» **Aim of the exercise**: Swap "Where is" for "Where can I find" in every item below, and leave everything else as it is.
+ + + + +
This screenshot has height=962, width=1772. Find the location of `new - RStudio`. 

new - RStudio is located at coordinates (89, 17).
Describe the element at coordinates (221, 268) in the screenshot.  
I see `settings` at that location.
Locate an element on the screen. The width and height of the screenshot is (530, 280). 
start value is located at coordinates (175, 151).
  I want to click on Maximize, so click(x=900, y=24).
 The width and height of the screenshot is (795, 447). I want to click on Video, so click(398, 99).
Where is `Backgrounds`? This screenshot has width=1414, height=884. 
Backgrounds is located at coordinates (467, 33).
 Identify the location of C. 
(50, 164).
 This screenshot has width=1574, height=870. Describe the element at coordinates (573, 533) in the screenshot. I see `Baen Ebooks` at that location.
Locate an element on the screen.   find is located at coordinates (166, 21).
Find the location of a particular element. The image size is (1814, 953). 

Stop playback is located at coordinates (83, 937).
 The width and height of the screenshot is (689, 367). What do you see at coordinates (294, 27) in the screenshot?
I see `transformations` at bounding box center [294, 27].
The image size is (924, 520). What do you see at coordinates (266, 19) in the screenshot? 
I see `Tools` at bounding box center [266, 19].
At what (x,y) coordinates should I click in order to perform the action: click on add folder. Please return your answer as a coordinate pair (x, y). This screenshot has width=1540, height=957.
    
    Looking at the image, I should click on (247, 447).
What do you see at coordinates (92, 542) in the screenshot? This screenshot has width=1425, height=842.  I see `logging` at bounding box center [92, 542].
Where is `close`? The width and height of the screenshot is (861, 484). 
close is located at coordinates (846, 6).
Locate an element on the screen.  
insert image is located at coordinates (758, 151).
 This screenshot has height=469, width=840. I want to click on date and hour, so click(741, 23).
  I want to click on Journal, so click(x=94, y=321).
+ + + + +
» **Reply to the task**:
This screenshot has height=962, width=1772. Find the location of `new - RStudio`. 

new - RStudio is located at coordinates (89, 17).
Describe the element at coordinates (221, 268) in the screenshot.  
I see `settings` at that location.
Locate an element on the screen. The width and height of the screenshot is (530, 280). 
start value is located at coordinates (175, 151).
  I want to click on Maximize, so click(x=900, y=24).
 The width and height of the screenshot is (795, 447). I want to click on Video, so click(398, 99).
Where can I find `Backgrounds`? This screenshot has width=1414, height=884. 
Backgrounds is located at coordinates (467, 33).
 Identify the location of C. 
(50, 164).
 This screenshot has width=1574, height=870. Describe the element at coordinates (573, 533) in the screenshot. I see `Baen Ebooks` at that location.
Locate an element on the screen.   find is located at coordinates (166, 21).
Find the location of a particular element. The image size is (1814, 953). 

Stop playback is located at coordinates (83, 937).
 The width and height of the screenshot is (689, 367). What do you see at coordinates (294, 27) in the screenshot?
I see `transformations` at bounding box center [294, 27].
The image size is (924, 520). What do you see at coordinates (266, 19) in the screenshot? 
I see `Tools` at bounding box center [266, 19].
At what (x,y) coordinates should I click in order to perform the action: click on add folder. Please return your answer as a coordinate pair (x, y). This screenshot has width=1540, height=957.
    
    Looking at the image, I should click on (247, 447).
What do you see at coordinates (92, 542) in the screenshot? This screenshot has width=1425, height=842.  I see `logging` at bounding box center [92, 542].
Where can I find `close`? The width and height of the screenshot is (861, 484). 
close is located at coordinates (846, 6).
Locate an element on the screen.  
insert image is located at coordinates (758, 151).
 This screenshot has height=469, width=840. I want to click on date and hour, so click(741, 23).
  I want to click on Journal, so click(x=94, y=321).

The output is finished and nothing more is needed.